萧均州进了屋,但就站在门口,手死死扒拉着门,怎么都不愿再往里走。
好一个良家美男。
眼尾都被吓红了,瞧着还有点小可怜。
当然,就他那张胚胎似的透明脸蛋,路小堇是瞧不出半点可怜来的。
彼时,她已经坐在了床上,蛮横跷起二郎腿,痴笑着指了指旁边的椅子:
“在那儿站着做什么?我是能吃了你还是怎么着?快过来坐。”
萧均州:“……”
他真怕她吃了他。
他顺着路小堇的手,看向椅子,暗暗怀疑这屋里是不是下了什么**。
总之,信不了路小堇一点。
但路小堇话都这样说了,他也不好再在门上扒拉着了,只能一步三犹豫地走了进去,坐在了椅子上。
门是不愿关的。
这是他最后的倔强!
他坐下了,但**三分之二都在椅子外。
为的是在路小堇色心大起的时候方便跑。
“师姐,我已经坐下了,你……你有话就说吧。
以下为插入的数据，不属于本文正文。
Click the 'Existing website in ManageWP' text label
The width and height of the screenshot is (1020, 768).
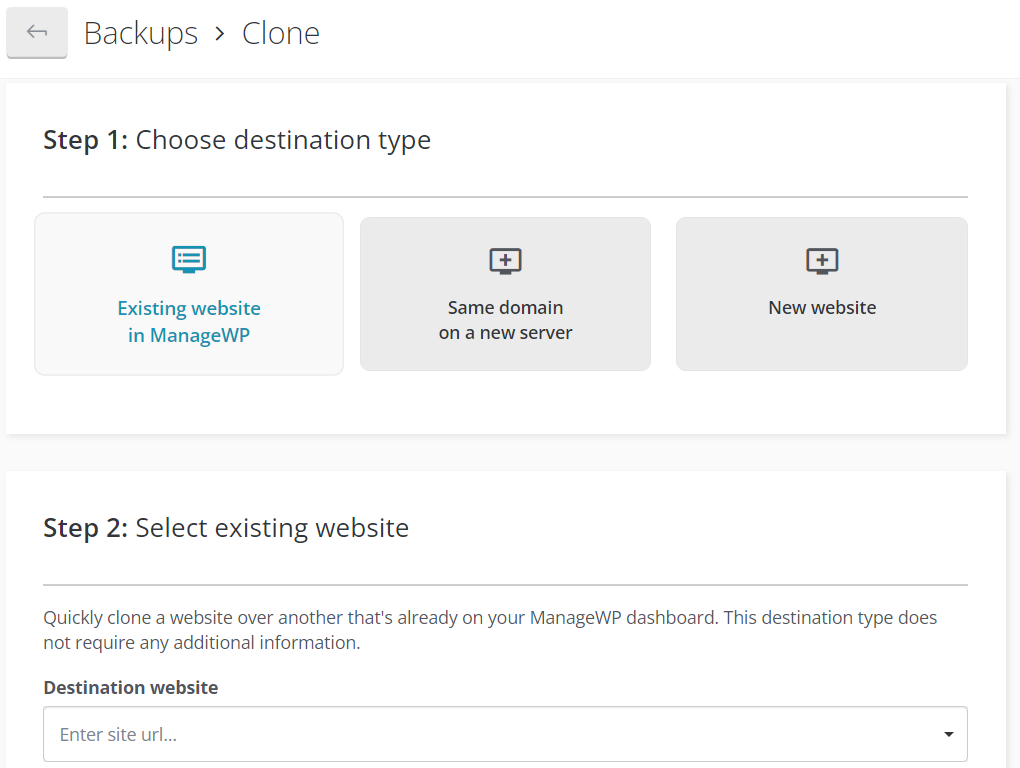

”
路小堇不知从哪儿抽出了一块白色手帕,羞羞怯怯地往外勾搭似的一甩,然后矫揉造作地捂住小脸蛋:
“哎呀,师弟,你是真不懂还是假不懂?”
她一手捂着小帕子,一手搭着床帘,欲说还休,身子朝萧均州那边勾勾搭搭地倾斜着。
自以为笑得很荡漾。
这不得把萧均州给迷死?
心魔,给老子出来,弄死他!
萧均州:“……”
就路小堇那螳螂一般扒拉着床帐的发癫做派,他心里起一丝起伏都算他脑子有病。
他不忍直视,只能自顾自给自己倒了杯茶水,抿了一口,稍稍稳了稳心态:
“我不懂,师姐想说什么,不妨直言。”
不动如山。"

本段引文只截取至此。